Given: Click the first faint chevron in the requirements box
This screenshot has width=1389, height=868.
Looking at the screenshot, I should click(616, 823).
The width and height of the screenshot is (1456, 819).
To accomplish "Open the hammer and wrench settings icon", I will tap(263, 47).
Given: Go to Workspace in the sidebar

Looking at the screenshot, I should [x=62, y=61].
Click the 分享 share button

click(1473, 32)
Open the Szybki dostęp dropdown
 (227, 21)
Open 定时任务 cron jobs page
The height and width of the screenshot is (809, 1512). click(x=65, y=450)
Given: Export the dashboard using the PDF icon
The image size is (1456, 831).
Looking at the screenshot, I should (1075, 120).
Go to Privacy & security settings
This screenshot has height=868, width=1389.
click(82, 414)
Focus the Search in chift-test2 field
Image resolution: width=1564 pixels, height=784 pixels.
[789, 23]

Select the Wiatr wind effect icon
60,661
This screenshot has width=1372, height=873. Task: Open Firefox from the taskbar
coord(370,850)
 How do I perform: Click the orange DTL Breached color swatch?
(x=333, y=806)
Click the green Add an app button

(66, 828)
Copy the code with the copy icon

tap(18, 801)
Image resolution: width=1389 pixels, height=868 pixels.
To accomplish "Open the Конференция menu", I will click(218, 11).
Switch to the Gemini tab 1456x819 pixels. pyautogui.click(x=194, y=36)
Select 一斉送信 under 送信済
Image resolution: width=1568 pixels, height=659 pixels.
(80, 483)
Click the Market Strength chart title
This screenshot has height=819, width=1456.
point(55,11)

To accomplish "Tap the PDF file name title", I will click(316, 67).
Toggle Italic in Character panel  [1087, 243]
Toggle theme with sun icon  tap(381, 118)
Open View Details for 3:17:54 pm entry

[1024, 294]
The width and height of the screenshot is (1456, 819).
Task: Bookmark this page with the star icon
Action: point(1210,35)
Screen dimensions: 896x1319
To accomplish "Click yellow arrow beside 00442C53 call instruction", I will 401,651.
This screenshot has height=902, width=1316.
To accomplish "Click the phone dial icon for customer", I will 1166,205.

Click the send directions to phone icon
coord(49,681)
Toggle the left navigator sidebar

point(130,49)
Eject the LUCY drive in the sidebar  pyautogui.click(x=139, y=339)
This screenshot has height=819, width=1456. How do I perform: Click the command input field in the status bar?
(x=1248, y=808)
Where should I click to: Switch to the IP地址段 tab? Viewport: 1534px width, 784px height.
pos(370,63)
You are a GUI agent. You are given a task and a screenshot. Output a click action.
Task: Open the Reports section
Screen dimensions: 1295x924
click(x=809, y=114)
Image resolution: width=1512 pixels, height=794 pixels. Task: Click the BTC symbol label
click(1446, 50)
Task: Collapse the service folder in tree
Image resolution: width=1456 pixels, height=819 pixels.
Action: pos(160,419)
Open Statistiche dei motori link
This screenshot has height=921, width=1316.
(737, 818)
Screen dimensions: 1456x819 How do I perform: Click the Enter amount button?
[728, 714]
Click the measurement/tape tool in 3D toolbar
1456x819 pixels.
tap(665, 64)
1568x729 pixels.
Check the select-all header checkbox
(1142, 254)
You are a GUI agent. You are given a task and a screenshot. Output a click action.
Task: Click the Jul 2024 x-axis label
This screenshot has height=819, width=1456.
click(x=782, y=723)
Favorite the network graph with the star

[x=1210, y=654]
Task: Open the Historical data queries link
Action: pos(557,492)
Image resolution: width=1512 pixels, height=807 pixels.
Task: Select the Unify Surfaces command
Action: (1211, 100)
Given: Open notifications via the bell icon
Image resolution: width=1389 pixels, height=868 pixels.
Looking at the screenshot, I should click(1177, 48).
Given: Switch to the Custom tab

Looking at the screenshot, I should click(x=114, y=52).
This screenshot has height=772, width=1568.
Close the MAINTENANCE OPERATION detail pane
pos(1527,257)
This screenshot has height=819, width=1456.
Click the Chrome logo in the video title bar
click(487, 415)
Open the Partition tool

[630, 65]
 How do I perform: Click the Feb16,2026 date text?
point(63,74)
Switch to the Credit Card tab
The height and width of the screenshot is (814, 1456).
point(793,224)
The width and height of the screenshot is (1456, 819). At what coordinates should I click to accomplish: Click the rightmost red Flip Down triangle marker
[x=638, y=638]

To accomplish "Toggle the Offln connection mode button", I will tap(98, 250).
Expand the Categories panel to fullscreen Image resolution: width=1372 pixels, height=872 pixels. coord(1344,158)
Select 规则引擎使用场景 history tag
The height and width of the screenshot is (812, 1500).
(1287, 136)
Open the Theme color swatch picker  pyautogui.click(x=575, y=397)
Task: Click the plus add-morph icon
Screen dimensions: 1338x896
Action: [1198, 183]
....
Task instructions |
Show all lines from the data that contain "will".

Expected answer |
To accomplish "Open the hammer and wrench settings icon", I will tap(263, 47).
To accomplish "Open the Конференция menu", I will click(218, 11).
To accomplish "Tap the PDF file name title", I will click(316, 67).
To accomplish "Click yellow arrow beside 00442C53 call instruction", I will 401,651.
To accomplish "Click the phone dial icon for customer", I will 1166,205.
To accomplish "Toggle the Offln connection mode button", I will tap(98, 250).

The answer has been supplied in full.